» Exercise description
Among the records, which lines include "will"? List them.

◆ ◆ ◆ ◆ ◆ ◆ ◆

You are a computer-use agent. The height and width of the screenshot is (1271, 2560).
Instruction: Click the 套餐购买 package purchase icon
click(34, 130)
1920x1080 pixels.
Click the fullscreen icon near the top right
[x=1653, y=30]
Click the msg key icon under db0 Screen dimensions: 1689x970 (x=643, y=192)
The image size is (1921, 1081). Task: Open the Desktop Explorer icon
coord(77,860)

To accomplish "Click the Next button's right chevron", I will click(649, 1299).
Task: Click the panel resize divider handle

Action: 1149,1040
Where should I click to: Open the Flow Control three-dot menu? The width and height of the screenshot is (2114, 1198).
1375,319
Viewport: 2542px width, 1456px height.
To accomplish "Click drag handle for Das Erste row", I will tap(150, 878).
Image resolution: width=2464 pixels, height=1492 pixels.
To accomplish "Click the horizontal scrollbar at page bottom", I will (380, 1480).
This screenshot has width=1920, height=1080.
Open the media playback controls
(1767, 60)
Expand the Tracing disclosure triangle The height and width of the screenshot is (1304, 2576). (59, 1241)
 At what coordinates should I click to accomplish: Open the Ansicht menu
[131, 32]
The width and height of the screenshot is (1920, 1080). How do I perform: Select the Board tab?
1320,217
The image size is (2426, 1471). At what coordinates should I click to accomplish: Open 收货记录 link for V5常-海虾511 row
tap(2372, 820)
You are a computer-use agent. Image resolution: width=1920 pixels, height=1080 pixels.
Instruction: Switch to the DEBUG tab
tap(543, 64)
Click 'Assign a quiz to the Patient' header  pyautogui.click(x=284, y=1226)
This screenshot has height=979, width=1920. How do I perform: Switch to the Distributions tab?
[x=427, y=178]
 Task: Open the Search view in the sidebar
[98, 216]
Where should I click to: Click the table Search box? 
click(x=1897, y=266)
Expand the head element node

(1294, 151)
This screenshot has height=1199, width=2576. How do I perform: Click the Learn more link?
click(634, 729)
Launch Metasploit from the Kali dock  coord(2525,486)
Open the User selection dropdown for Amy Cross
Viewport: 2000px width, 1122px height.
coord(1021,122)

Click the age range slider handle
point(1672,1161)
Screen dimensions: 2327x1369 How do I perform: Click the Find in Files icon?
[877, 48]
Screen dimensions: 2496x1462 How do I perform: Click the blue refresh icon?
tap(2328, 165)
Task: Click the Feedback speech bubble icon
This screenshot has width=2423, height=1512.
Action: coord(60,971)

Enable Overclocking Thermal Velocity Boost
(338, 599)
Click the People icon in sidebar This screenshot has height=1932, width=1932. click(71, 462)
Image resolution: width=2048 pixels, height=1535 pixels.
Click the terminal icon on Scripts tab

◆ ◆ ◆ ◆ ◆ ◆ ◆

» Answer to this task
To accomplish "Click the Next button's right chevron", I will click(649, 1299).
To accomplish "Click drag handle for Das Erste row", I will tap(150, 878).
To accomplish "Click the horizontal scrollbar at page bottom", I will (380, 1480).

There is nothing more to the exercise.